Stephan, do you think we could just use the UnrealizedConversionCastOp here?

I think the only place where I’m unsure how this conversion will work is with whether we should be converting function signatures as part of this pass. Something might be expecting public function signatures to remain unchanged, but if we don’t change them then we’ve got leftover cast ops. For IREE’s purposes, I think we’d like the whole module and its functions to get converted, but I don’t think we want to necessarily impose that on all users and especially that may make less sense if someone has a mix of dialects. Maybe converting function signatures should be a separate pass.

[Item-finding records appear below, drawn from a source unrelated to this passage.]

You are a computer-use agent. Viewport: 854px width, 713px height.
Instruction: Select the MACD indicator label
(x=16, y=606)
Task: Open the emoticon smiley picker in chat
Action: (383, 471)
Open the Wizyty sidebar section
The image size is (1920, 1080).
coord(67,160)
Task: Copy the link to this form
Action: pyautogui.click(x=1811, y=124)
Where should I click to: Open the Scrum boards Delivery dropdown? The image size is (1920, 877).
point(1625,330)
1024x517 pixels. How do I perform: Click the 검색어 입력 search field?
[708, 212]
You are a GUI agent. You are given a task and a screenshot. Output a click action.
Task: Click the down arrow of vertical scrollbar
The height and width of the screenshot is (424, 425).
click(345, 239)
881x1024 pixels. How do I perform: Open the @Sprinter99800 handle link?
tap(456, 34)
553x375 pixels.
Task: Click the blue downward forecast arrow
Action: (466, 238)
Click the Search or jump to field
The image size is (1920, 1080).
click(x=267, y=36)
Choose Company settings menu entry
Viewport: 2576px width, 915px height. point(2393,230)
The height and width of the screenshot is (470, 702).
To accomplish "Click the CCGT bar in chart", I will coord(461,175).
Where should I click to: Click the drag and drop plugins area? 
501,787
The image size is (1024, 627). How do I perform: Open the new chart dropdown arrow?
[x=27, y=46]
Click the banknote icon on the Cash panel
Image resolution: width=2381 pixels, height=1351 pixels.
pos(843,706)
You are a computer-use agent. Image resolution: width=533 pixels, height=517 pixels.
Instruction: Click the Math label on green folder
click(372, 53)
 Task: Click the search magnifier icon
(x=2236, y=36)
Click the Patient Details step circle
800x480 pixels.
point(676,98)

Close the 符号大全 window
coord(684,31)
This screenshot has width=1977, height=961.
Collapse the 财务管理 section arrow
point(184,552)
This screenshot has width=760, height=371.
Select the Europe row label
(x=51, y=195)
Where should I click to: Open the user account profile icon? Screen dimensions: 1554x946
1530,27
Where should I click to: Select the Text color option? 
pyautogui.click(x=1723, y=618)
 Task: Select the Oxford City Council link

To clarify, I meant “lots of negatives” in the “double negative” sense, so I had some difficulty parsing, not in the sense that your post was overly negative :grin:

I think it makes sense to use UnrealizedConversionCast if possible. UnrealizedConversionCast is mainly useful if converting everything in the module (so that all the casts “cancel out”). I’m not sure if what is being proposed here involves doing that in-depth of a conversion from signed to signless types. It seems plausible to have an op with actual runtime semantics like signedness_cast for that scenario where signedness still exists at ABI boundaries and such (don’t know if that applies here though).

FWIW, I think it does make sense to have the conversion from signed to signless be a complete conversion of everything (function signatures, bbargs, values flowing through scf.for, etc.), in which case UnrealizedConversionCast would work. It’s just more work to do that – but seems fairly straightforward to implement after what we’ve learned/developed in the bufferization context, such as using our existing StructuralTypeConversions (e.g. for scf.for)).